O que procurei demonstrar aqui é que agora há uma necessidade de qualificarmos as posturas políticas que emergiram a partir de uma pauta restrita, como a questão do reajuste da tarifa do transporte público. Essa qualificação perpassará inevitavelmente por reconhecer as forças e interesses em jogo na sociedade brasileira. Entra aqui a questão: qual o projeto de país que queremos?

A sociedade se configura como um grande campo permeado de conflitos, de diversas ordens: sociais, culturais, políticas, econômicas, raciais, religiosas, etc. É somente nessas chaves que consigo compreender o seu funcionamento e é somente a partir delas que consigo vislumbrar transformações possíveis. Em momentos de tensão e conflito explícito, essas posições não podem e não conseguem se ocultar, deixando o “rei nu”. Perceber-se nesses espectros é conscientizar-se de que não há como não estar posicionado em um (ou diversos) dos lados desse conflito.

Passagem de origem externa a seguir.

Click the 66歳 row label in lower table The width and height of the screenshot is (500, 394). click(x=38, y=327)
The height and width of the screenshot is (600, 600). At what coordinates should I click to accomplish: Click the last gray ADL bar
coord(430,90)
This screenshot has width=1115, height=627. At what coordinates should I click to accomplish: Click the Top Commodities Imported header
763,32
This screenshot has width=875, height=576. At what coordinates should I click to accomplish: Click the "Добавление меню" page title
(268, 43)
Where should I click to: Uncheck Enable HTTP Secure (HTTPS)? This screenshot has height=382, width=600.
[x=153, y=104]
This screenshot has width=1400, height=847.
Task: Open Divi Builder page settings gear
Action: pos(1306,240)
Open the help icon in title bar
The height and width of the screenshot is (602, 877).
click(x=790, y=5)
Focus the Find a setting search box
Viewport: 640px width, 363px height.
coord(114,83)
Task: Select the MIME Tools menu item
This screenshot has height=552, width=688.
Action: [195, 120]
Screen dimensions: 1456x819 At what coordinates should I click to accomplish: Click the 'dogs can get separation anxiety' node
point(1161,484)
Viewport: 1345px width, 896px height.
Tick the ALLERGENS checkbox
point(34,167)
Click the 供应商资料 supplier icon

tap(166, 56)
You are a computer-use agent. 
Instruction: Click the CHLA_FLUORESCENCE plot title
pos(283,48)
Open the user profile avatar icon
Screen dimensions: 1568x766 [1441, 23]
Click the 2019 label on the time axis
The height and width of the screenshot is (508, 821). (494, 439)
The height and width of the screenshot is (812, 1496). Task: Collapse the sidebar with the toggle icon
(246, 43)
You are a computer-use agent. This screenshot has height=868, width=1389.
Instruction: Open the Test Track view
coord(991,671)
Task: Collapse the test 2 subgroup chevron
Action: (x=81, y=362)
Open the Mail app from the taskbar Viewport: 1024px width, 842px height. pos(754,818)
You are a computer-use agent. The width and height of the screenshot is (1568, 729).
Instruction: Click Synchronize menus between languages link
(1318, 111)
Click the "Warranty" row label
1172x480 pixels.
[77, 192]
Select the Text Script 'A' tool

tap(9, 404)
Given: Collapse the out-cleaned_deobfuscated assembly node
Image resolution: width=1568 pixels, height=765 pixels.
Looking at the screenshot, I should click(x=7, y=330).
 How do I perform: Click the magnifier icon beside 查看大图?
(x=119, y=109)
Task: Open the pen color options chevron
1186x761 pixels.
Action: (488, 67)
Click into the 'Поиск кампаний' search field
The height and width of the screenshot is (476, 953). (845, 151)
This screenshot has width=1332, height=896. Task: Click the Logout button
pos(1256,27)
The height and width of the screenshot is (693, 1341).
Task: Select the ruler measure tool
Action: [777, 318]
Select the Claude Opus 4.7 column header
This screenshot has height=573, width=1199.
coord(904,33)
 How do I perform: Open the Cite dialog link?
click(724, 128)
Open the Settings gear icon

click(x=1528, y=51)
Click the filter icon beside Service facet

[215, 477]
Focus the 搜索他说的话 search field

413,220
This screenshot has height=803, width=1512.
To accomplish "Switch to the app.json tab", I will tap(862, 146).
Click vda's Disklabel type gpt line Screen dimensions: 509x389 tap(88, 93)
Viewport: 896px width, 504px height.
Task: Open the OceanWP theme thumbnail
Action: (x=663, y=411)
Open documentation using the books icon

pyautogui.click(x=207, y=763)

Daí que as discussões que coloquei aqui tem o objetivo de contribuir para aclarar os nossos posicionamentos ideológicos e políticos. Nesses embates, é mais frutífero questionar-se a si próprio e abrir-se para o debate do que reduzir o outro de forma maniqueísta e fechar-se na certeza de que você conhece o “inimigo”. O mais importante da liberdade democrática não é ter o direito de falar o que quiser, mas antes, a partir dessa liberdade, conseguir vislumbrar saídas e possibilidades de transformações da sociedade.